Mejum is furious at losing a slave he wanted so much. The last slave he wanted so badly was Najir himself, and Hanna outbid him for Najir as well. He already hates her, for their two houses were once at war, and he got his revenge on her then by slaughtering both her parents just hours before a vote went through that ended the feuding between houses forever and which also put aside all punishments for such crimes in hopes that the feuding will end. But Mejum hasn't forgotten the enmity between their houses, nor stopped wanting to extirpate her house from the surface of their world.

Nor does Hanna like Mejum, but having voted for an end to the feuding, she intends to hold up her end of the agreement. She doesn't like that Mejum killed her parents, but she isn't going to go into banishment for 50 years merely to get revenge, either. But she will do anything to prevent another slave from ending up in Mejum's hands. Even if Vejhon hates slavery and her, for owning him, she will do her level best to make him see that living in House Drakoulous is hardly the worst thing that could happen to him. But first, she must ram some home truths into Vejhon's head, like what exactly he could expect living in another house as a slave, and how they could use his own body against him. And how he has been dosed with a targeted virus that ensures that trying to return to his home planet, or coming in contact with any of its animals or plants, is now a death sentence for him.

But Hanna has no use for another slave- no use for slaves at all, really, given that her entire house staff except for Vejhon and Najir are paid employees rather than slaves. And while she doesn't want a slave for a bedmate, she has something much more unusual in mind for Vejhon than merely a bed partner. But can he trust her and what she says long enough to believe what she has to teach him? And when Mejum threatens one of her employees to try and get close enough to kill her, can Vejhon and Najir save her life when she willingly enters Mejum's house to free the children the Baron has imprisoned? And can Hanna rise above her own concerns to save her planet and her people by abolishing slavery and making a different way to save her people?

This erotic novel is actually written by Jacquelyn Frank under the pen name of Jax. Unlike the rest of her novels, those written as "Jax" are much more erotic and closer to erotica than straight romance. But unlike most erotica I have read, there is no real hot sex straight from the beginning of the story. Sexual content begins in the third chapter, and despite the sex being written both sensually and descriptively, the book still comes off more like a regular romance rather than erotica. The cover might make you think that the book is written as a threesome, but it's all straight one male-one female, and despite Najir having had sex with Hanna in the past, once she takes up with Vejhon, he never touches her in that way again.
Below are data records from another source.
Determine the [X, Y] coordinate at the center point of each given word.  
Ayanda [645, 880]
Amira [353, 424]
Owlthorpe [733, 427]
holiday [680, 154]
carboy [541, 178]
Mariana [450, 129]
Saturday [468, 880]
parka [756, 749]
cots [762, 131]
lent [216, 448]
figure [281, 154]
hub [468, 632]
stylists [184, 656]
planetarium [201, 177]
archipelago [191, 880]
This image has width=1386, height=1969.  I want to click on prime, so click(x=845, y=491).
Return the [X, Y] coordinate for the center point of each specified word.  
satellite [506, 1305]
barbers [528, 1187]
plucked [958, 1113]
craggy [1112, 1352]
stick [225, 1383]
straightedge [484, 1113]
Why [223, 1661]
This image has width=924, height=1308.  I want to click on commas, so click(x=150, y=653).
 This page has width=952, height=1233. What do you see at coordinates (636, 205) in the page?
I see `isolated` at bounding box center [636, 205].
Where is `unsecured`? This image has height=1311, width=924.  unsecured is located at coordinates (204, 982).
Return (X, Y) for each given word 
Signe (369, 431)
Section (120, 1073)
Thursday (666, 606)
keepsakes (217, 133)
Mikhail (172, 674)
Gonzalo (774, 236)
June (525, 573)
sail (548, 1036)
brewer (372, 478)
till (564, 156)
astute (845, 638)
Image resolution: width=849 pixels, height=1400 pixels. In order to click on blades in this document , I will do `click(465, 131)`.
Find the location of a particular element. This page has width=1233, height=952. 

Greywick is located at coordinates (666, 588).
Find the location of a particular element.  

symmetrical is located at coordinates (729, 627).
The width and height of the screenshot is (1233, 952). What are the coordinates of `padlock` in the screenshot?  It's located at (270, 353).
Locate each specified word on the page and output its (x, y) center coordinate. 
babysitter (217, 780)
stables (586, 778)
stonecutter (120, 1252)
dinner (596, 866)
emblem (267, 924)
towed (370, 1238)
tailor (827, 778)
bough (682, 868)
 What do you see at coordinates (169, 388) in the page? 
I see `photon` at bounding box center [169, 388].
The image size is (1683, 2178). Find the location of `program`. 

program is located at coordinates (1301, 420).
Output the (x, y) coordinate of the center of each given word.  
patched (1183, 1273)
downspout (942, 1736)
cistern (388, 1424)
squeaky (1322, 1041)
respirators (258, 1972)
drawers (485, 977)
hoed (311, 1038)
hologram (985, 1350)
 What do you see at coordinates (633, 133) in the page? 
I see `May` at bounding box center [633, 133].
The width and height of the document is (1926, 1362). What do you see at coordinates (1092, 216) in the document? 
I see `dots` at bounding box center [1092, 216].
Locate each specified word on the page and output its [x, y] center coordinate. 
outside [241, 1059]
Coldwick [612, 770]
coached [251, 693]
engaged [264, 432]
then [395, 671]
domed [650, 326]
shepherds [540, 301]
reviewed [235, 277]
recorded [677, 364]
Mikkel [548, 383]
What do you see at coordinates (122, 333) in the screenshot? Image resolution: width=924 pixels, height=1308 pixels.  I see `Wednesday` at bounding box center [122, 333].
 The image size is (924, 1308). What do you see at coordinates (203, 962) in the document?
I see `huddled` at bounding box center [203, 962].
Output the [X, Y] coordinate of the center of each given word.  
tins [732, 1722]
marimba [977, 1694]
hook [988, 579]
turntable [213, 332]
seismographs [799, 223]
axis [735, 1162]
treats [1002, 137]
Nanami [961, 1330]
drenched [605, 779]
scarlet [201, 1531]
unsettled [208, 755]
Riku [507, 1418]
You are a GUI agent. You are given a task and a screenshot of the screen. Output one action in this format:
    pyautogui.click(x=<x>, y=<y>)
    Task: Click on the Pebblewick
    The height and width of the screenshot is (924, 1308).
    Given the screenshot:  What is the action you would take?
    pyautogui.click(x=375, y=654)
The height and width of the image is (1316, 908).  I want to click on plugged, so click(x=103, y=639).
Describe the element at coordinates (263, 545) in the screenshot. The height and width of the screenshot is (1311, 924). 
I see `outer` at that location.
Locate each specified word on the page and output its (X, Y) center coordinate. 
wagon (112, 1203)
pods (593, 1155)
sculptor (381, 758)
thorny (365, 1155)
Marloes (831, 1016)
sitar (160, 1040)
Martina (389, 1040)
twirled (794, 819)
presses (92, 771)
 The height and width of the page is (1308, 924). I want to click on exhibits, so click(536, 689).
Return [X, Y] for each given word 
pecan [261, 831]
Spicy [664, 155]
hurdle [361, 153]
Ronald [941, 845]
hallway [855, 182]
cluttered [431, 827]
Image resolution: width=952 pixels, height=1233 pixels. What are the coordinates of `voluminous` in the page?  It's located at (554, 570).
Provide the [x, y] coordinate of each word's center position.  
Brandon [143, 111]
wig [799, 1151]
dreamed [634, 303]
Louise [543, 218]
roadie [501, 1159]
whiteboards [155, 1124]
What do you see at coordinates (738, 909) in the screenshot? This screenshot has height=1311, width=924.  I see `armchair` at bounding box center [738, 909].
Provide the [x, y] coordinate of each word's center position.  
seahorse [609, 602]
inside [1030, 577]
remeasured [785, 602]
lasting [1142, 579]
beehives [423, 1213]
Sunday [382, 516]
And also apparent from the cover is that this book is Science Fiction erotica. Hanna and her people are blue-skinned (and apparently have four fingers and a thumb, just like straight humans, from the cover), thus when she tells Vejhon that if he attempts to escape, he will stand out like a sore thumb, he believes her straight off. But Vejhon is useful to Hanna not only for his experience and fertility, but also for the color of his eyes, which becomes quite a subplot in the novels. I can't spoil it here, because that would give it all away, but I will say I found it interesting, and how the problem worked was unusual, even if I had to shrug off exactly how it worked to alleviate a problem as magic that was never really explained other than "It just happens that way."

I found this book to be very enjoyable and read it in only a few short hours. I was forced to take a break out of exhaustion in the middle, but I picked it right back up and read the last 100 pages in about 30 minutes. It was a wonderful read, and I would definitely pick up other books by "Jax" in the bookstore if I saw them, although this appears to be the first by this author under this pen name. Highly recommended.